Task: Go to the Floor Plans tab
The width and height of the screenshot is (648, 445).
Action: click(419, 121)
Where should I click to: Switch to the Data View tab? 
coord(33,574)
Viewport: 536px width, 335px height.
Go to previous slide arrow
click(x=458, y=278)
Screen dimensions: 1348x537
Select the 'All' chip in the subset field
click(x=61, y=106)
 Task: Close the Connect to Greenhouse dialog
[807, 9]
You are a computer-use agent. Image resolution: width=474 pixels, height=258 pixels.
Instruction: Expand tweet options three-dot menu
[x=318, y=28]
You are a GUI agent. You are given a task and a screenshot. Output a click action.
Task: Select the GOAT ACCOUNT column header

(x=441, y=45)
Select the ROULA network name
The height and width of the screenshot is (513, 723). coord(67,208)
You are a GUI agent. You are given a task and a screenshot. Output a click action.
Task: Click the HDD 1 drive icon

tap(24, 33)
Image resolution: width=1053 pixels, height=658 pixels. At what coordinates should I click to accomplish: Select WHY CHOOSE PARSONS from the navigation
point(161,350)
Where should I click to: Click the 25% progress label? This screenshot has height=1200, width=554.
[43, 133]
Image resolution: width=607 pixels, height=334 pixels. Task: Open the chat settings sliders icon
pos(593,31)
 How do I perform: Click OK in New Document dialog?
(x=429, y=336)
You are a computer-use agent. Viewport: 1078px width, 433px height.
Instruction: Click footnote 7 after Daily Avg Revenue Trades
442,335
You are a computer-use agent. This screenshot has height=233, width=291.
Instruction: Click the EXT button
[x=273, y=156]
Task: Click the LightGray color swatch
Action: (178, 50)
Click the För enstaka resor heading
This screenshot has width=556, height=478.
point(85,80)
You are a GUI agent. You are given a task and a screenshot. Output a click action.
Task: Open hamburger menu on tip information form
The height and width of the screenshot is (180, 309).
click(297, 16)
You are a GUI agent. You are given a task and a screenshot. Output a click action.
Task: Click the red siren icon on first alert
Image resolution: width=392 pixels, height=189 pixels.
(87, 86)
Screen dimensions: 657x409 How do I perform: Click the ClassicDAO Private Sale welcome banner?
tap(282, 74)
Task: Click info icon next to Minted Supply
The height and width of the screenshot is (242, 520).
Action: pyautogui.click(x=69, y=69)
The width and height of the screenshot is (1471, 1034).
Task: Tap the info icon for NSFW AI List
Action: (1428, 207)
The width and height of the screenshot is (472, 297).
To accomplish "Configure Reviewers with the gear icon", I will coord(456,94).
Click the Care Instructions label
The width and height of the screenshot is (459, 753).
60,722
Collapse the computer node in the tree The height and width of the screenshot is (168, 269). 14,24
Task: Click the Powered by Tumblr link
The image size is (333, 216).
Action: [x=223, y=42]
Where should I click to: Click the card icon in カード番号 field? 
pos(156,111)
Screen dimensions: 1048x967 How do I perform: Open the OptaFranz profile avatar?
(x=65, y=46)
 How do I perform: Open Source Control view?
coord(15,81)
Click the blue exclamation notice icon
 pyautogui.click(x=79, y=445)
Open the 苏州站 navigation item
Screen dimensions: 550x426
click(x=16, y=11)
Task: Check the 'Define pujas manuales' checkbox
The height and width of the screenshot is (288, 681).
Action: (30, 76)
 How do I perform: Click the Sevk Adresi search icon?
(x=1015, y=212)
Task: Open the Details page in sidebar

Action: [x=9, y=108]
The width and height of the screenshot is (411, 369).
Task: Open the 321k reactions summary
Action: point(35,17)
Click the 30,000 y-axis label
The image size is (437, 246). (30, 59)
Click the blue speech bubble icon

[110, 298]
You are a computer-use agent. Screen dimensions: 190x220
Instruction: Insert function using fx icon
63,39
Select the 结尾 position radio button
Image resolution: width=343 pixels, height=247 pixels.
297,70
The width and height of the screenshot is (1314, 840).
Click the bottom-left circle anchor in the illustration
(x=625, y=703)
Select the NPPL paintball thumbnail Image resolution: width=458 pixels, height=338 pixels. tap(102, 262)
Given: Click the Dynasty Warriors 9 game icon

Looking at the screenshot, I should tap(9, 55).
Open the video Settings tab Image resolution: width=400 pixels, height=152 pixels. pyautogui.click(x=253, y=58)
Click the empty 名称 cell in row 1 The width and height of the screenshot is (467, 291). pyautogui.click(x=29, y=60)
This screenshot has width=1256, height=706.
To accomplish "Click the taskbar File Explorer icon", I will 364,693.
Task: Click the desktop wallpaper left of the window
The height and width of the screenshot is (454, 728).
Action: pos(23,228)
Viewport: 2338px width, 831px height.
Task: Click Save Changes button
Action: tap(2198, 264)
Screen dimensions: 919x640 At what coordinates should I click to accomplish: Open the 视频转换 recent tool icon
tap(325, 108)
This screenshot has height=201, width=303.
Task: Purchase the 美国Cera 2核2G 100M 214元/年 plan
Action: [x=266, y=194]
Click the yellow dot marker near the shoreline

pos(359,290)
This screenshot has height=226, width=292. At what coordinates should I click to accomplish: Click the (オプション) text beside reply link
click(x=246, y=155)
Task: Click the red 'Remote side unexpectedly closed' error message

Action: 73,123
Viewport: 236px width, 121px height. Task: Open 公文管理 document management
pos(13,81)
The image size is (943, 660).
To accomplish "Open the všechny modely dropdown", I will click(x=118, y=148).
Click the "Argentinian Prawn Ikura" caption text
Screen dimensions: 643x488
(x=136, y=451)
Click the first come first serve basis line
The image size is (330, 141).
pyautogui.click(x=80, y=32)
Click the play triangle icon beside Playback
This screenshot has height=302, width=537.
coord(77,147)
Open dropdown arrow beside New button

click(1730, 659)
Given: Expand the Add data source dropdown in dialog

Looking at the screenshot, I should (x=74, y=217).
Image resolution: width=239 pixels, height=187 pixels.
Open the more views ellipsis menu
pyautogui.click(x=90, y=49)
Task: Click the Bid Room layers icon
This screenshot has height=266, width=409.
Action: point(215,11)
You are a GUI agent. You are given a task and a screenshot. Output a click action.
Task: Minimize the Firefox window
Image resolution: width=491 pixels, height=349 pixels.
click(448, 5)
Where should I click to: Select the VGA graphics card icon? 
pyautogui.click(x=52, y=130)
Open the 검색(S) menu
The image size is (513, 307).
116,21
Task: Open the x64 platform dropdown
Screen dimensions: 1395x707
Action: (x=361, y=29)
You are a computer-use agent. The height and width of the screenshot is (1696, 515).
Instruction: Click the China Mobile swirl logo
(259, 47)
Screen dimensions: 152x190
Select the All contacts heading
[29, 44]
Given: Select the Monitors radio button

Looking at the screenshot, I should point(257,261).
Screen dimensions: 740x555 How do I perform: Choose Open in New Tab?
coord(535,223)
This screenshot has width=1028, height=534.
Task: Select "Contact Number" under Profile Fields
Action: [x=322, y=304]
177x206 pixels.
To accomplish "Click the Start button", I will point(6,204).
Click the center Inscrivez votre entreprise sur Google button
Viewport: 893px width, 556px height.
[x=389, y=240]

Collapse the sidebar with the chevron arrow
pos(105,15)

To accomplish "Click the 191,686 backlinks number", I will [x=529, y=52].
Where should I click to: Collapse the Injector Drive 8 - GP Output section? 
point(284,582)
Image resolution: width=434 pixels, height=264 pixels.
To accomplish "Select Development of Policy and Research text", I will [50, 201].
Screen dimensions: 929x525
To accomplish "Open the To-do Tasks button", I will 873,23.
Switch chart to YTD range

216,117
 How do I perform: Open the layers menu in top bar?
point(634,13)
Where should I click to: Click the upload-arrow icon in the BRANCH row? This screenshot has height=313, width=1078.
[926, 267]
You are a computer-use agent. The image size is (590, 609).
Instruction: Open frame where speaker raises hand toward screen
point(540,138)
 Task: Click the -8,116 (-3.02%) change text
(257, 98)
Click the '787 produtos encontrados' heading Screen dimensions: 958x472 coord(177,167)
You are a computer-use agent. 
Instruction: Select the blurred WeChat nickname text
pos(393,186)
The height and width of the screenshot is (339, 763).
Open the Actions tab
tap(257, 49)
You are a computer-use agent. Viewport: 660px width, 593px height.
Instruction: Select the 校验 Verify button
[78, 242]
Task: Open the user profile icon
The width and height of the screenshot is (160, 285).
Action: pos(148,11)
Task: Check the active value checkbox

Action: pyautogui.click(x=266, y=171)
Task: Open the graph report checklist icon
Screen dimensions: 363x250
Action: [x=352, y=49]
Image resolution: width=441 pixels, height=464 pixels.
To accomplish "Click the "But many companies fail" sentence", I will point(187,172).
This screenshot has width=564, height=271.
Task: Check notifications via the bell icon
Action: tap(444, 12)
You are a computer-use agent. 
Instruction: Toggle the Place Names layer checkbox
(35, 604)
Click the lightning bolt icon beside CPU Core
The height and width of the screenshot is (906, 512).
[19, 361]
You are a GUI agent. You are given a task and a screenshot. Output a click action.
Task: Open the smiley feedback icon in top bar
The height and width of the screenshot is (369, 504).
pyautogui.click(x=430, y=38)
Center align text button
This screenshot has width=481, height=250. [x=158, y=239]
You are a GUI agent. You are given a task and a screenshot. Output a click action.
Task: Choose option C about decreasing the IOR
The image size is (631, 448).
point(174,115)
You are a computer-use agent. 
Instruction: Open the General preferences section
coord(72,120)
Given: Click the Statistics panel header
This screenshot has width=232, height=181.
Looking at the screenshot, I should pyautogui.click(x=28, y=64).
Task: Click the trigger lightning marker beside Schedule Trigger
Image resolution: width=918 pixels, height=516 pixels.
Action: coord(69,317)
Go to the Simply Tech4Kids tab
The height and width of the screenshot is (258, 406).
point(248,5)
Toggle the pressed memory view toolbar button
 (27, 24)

*ACTION ITEM*
Copy out all lines of the listing where the word "lightning" appears.

*RESULT BELOW*
Click the lightning bolt icon beside CPU Core
Task: Click the trigger lightning marker beside Schedule Trigger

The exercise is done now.